Education in STEM, space, and workforce development is our main mission at the Challenger Learning Center of Alaska. We value our community and love sharing our passion with all ages! Throughout the year we look for opportunities to give back and share some of our programmings in our community. The best way to see upcoming events is to follow our Facebook page.
James WEBB Telescope Community Event
October 20, 4pm – 6pm
Celebrate and learn about NASA’s new James Webb space telescope (WEBB) before the big space launch! October 20th, bring your family to Challenger Learning Center of Alaska for interactive activities exploring this magnificent WEBB telescope, from how it’s made, what it sees, to why it’s so important. To really make your family experts for the launch, there will even be a virtual NASA specialist joining in to share insider information and answer your questions!
Informative Links: James Webb Telescope Overview | NASA
May 25th, 2021 4 pm – 7 pm
Join Challenger Learning Center of Alaska for a free evening of science activities! Explore multiple stations that engage in exciting activities revealing in-depth mysteries of our beautiful home, Earth, and the Moon that orbits her. The activities take students through seven to ten stations focusing on what makes Earth a unique and viable planet. Activities containing topics of energy, temperature mapping, mountains and maps, microscope exploration, sundials, renewable energy, seeds, and earth’s atmosphere!

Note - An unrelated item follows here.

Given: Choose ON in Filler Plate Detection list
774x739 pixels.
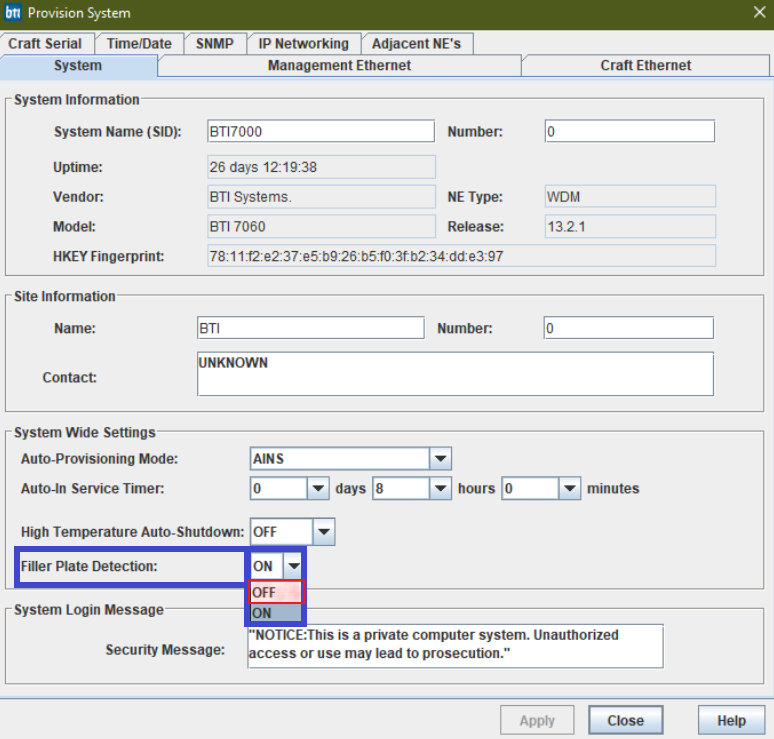Looking at the screenshot, I should (x=275, y=612).
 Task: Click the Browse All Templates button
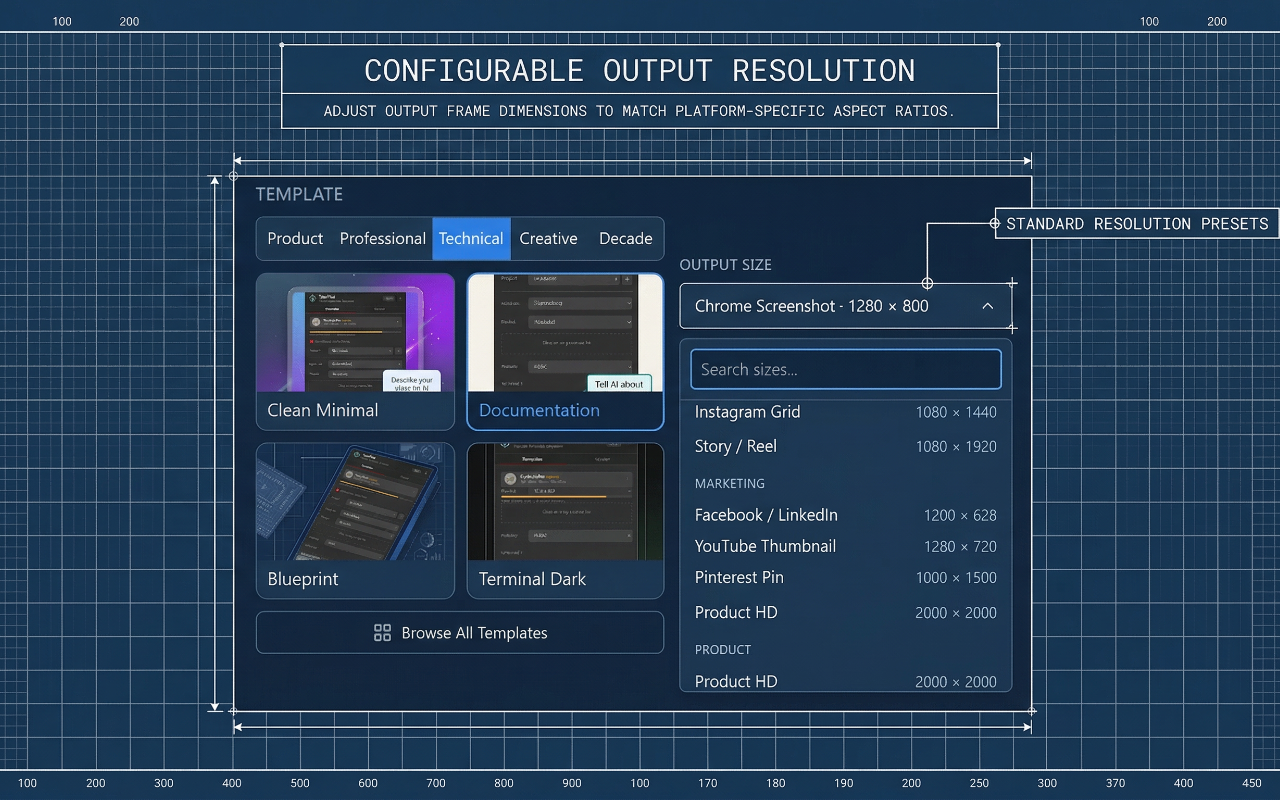tap(460, 632)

This is a free public event for families of all ages. There will be multiple activity stations set up to visit throughout the evening, with plenty of room to space out.
Educational Services we offer to the Community:
- Monthly visits to the Kenai Youth Detention Center
- Activities at the Soldotna Library
- Volunteer STEM Workshops such as Paper Rockets, Paper Engineering, and Spaghetti Towers at community events like the Soldotna Winter Games and Kenai River Fest.
- Free community events at the Challenger like our Nano Days, Star parties, and The Mission Continues: A Lunar Event!
- Team building and simulated space missions with teams like the USA Women’s Olympic Rugby team and The Kenai River Brown Bears.
- And so much more!
We can customize our programs for anyone in the community!
Call to discuss what you are looking for. Ask us about creating a custom camp, event, retreat, mission or workshop!
Our Simulations are not just for students!
The Challenger Learning Center of Alaska offer students the next best thing to actual space flight with a Mission Control room designed after NASA Johnson Space Center and an orbiting space station. The Missions’ Commander and Flight Director direct our mission specialists in the orientation room where they are given an overview of the mission as well as their crew assignments. A minimum of 14 and up to 32 people, will be divided between Mission Control and the Space Craft. Following mid-brief, crew members will switch so each student experiences both Mission Control and the Space Craft.
The year is 2076. Humans have solved some of the larger problems associated with a long-term Mars mission, including radiation exposure and landing large payloads safely on the surface. A handful of facilities have been established on the Martian surface including a Greenhouse, a mobile geo survey base, and a centralized research habitat. The primary human habitat within the Mars system is not on Mars itself but located approximately 9376 km away on its moon, Phobos. This tiny moon provides an excellent location for a permanent base to continue studying Mars.
A large shuttle regularly ferries astronauts and scientists between the base on Phobos and the surface of Mars. This shuttle, or Mars Transport Vehicle (MTV), serves as the spacecraft for the mission. The MTV carries parts to build a ROV for hydrological exploration and it also carries one unmanned drone aircraft which can carry the ROV to a survey destination. However, when crew members discover a threat to their MTV base, they must act quickly to save their crew and their station.
The two groups will have to work together to accomplish their mission goals: to search for evidence of life on Mars, whether fossil or living, to search for evidence of water, and to keep everyone safe. Using teamwork and creative problem solving, the crew will be able to continue their research on our neighbor planet.
Two teams set out for the moon to help with the expansion of Moonbase Alpha. Together they must navigate through space, to the moon and choose a suitable location for mining resources needed for the expansion of lunar research. However, scouting locations is dangerous and the choices the crews will need to make impact not only the success of their mission, but also the health and safety of each other.
A recent coronal mass ejection has destroyed a vital space satellite responsible for gathering key Earth science information. Working together, the team at Mission Control and another aboard the Space Station, must build a new micro satellite to replace the one lost. However, traveling into orbit during this time of increased solar activity poses risks of its own.